The Varsity Bachelor Club (VBC) was founded in 1902 by ten University of North Dakota students, led by William Lemke, describing themselves as "turned-down, heart-pierced young men." To gain attention on campus, the announced purpose was to retain the status of bachelorhood. In the organization's first publication, The Varsity Bachelor, the secretary's report of the first meeting was reprinted, including suggestions for the group's Constitution. The suggestions included that "the object" of the group was "to see that the members are married as soon as possible" and "to promote the matrimonial interests of the club." According to founding member Gudmundur Grimson, the original by-laws of the constitution provided that the "membership should be limited to ten, no vacancy shall be filled after April 1, 1902, and the Club shall die with the present members." These standards were abandoned before long, and a system of five degrees was established to rank members. The founding members also had the advancement of the University as a primary focus, and took that goal seriously. The VBC was the first fraternal organization to be endorsed by the University's administration.

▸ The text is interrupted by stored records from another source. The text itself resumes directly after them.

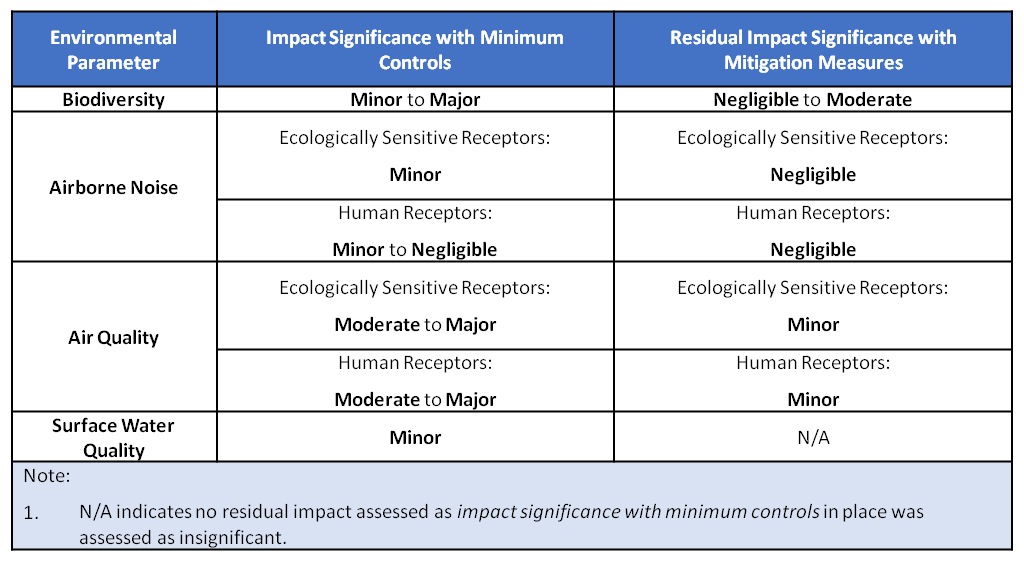Click the N/A residual impact cell
Screen dimensions: 1024x561
click(813, 438)
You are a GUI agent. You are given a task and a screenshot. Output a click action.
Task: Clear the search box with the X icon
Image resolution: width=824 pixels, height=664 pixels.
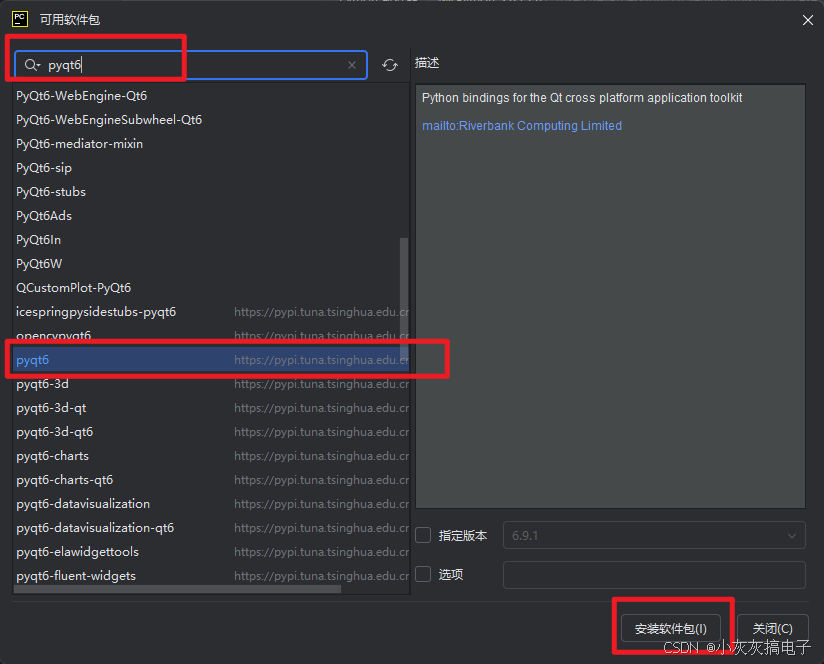pyautogui.click(x=352, y=64)
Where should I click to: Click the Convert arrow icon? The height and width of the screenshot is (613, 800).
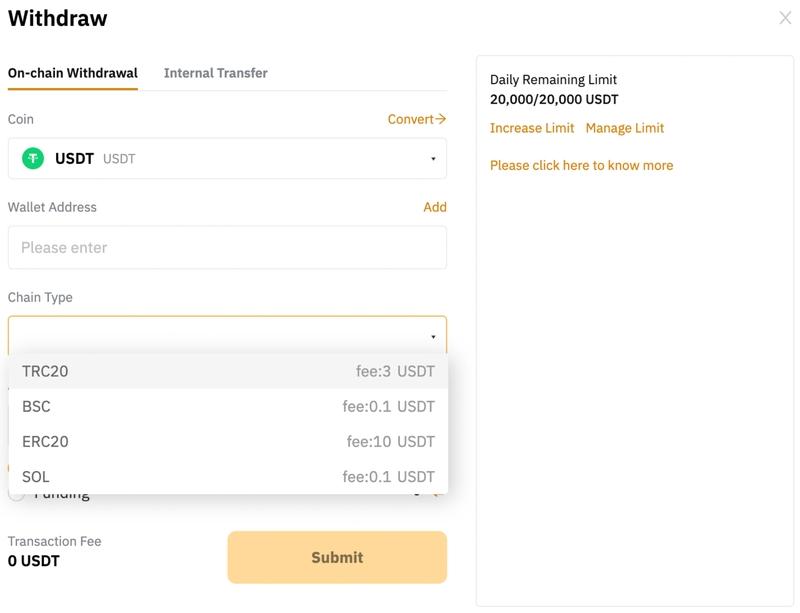pyautogui.click(x=441, y=119)
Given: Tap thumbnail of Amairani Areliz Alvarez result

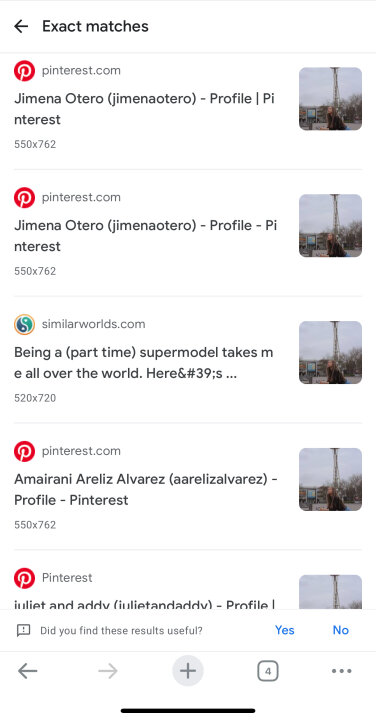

The members of the VBC soon became prominent student leaders in both academics and extra-curricular activities. In 1905, the VBC established a scholarship to be awarded to the student with the greatest all around improvement; this was the first annual prize awarded at the University of North Dakota.
In 1907, members and alumni of the VBC obtained a "99-year lease" from the University to build a "clubhouse" on campus. In 1909, the North Dakota State Legislature approved a bill allowing the building to be constructed. The house was completed in 1910, and cost approximately $16,000. The VBC clubhouse was the first and only building constructed on University property by an extra-curricular organization. The VBC clubhouse was also the first and only house to be built and owned by a fraternity itself. The clubhouse was used by the army as a hospital during World War I, and is still in use today.
In June 1909, current members of the VBC began publishing The Varsity Bachelor, hoping to reinforce the principles of the VBC and to "bring bachelor brethren into closer touch with each other." The Varsity Bachelor continued to be published until 1912.
In 1912, with intentions of advancing the University and the state of North Dakota, and also to relieve some of the debt incurred by building the house, members and alumni began to campaign to join a national fraternity. In 1913, the VBC was granted a charter by Phi Delta Theta.